Biaya persalinan yang harus dibayar pasien sekitar Rp9 juta, dan bisa mencapai Rp17 juta jika ada tindakan khusus.
“Pasien dan masyarakat kaget mendengar biaya sebesar itu,” tambahnya.
Masalah ini juga terkait dengan kuota BPJS PBI yang habis, sehingga pasien yang tidak terdaftar di BPJS Kesehatan harus membayar secara mandiri.
“Kalau punya BPJS, semuanya ditanggung. Karena kuota BPJS PBI habis, keluarga pasien terkejut dengan total tagihan yang mencapai Rp17 juta,” ungkap Aan.
Aan berharap kuota BPJS PBI akan tersedia kembali di awal bulan, agar masyarakat kurang mampu bisa memanfaatkan layanan kesehatan.

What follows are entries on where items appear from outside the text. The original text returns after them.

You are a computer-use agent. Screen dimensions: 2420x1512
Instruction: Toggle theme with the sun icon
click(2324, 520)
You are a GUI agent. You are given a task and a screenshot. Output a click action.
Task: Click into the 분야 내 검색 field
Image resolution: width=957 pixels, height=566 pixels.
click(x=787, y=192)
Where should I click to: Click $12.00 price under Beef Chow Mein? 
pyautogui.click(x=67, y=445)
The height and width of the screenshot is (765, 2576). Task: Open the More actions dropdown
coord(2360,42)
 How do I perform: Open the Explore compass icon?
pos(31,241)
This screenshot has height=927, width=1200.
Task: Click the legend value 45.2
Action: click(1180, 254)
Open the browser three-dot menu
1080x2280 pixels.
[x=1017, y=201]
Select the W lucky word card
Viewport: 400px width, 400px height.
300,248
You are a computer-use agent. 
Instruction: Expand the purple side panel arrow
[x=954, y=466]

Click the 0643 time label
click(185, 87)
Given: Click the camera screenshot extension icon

“Kami akan menambah anggaran untuk kuota BPJS PBI sebesar Rp 5 miliar. Kami juga akan memeriksa kembali kepesertaan BPJS PBI yang sudah tidak aktif atau yang sudah mampu,” katanya.
Aan menekankan pentingnya komunikasi antara manajemen rumah sakit dengan pemerintah daerah, seperti TPAD, Dinas Sosial, dan Dinas Kesehatan.
“Ketika kuota habis, peran pemerintah untuk membantu masyarakat harus ada. Pelayanan kesehatan tetap harus gratis, terutama bagi masyarakat kurang mampu,” tegasnya.
Sementara itu, Direktur Utama RSUD Arjawinangun, dr. Bambang Sumardi mengatakan bahwa pihaknya hanya menjalankan ketentuan yang ada.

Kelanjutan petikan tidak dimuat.